# Crossover Para Subwoofer (mono)



## DJ-AS (Oct 21, 2008)

Hola gente, ando buscando un crossover para la salida de subwoofer de la Pc para recortar la frecuencia y para pre-amplificar.
Los que vi son todos stereos sumadores de canal izquierdo como de derecho.
Alguien tendrá alguna data?


----------



## Fogonazo (Oct 21, 2008)

Si no quieres sumar los canales conectas ambas entradas a una sola salida

https://www.forosdeelectronica.com/download.php?id=13463


----------



## DJ-AS (Oct 21, 2008)

Hola maestro fogonazo! Gracias por responder tan rápido. Que corte tiene ésta simplicidad? Otra cosa, funciona como pre? porque necesito excitar bastante al amplificador.


----------



## Fogonazo (Oct 21, 2008)

Ese es un esquema para conectar un amplificador de SubWoffer a una etapa de salida.

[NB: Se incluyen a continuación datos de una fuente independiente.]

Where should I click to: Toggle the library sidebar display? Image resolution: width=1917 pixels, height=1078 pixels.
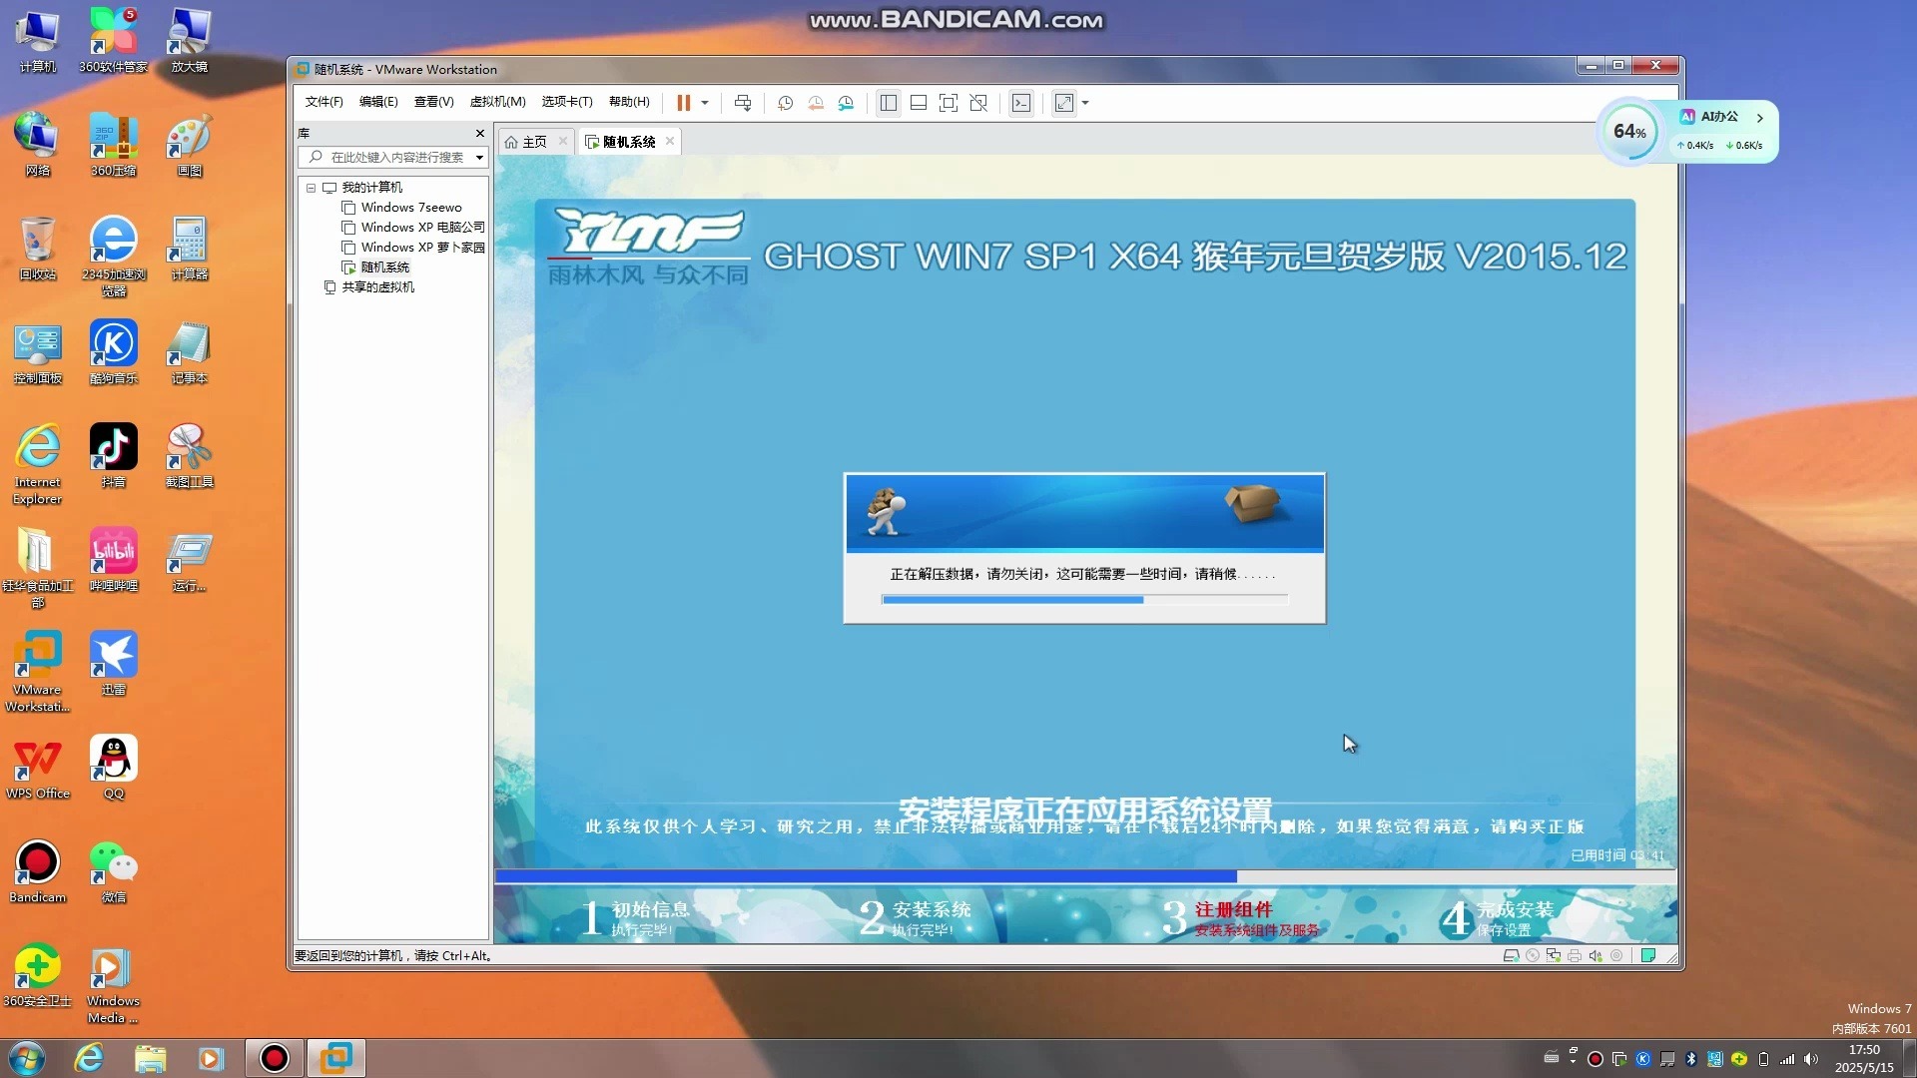tap(888, 103)
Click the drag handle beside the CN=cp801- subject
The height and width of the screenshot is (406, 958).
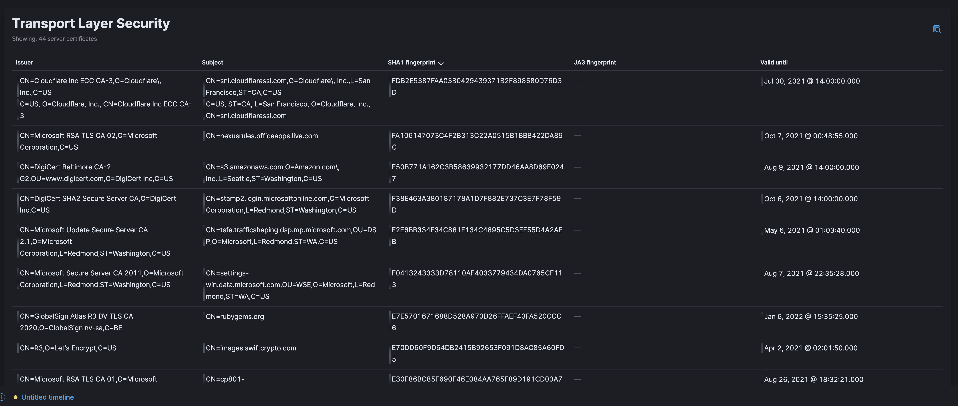click(203, 379)
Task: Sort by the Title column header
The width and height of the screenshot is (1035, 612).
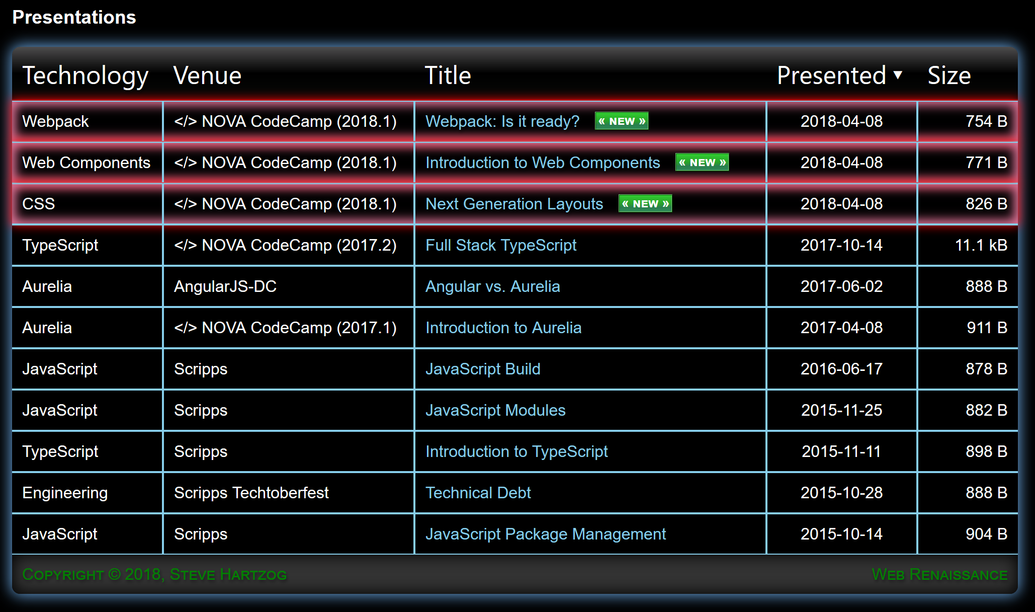Action: (448, 75)
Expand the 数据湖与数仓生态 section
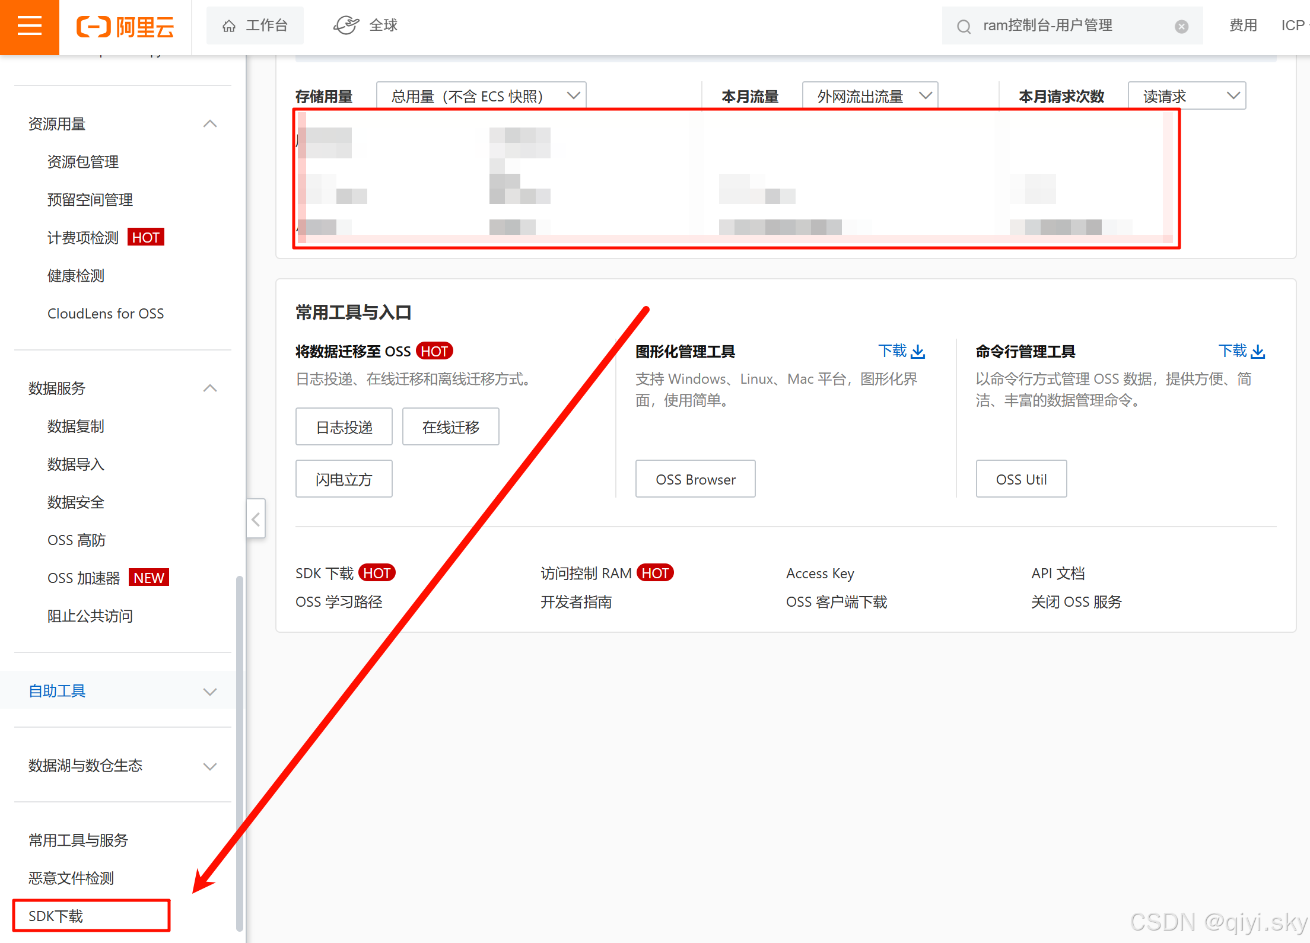1310x943 pixels. pos(210,766)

Si quieres algo con preamplificador mira esto:
https://www.forosdeelectronica.com/download.php?id=12610


----------



## DJ-AS (Oct 21, 2008)

Más interesante, solamente que aquí el corte de la freq. es fijo, ¿Verdad?


----------



## Fogonazo (Oct 21, 2008)

Es fijo, pero reemplazando las 2 resistencias de 22k por un potenciómetro doble lo puedes hacer variable.


----------



## DJ-AS (Oct 21, 2008)

Bombazo! Y cual es el valor de pote más cercano a 22k? tiene que ser lineal o logarítmico?


----------



## detrakx (Oct 23, 2008)

En este caso como variarias un pequeño rango de frecuencias un lineal va bien.
Valor comercial cercano a 22k sería un 25k. 

saludos.


----------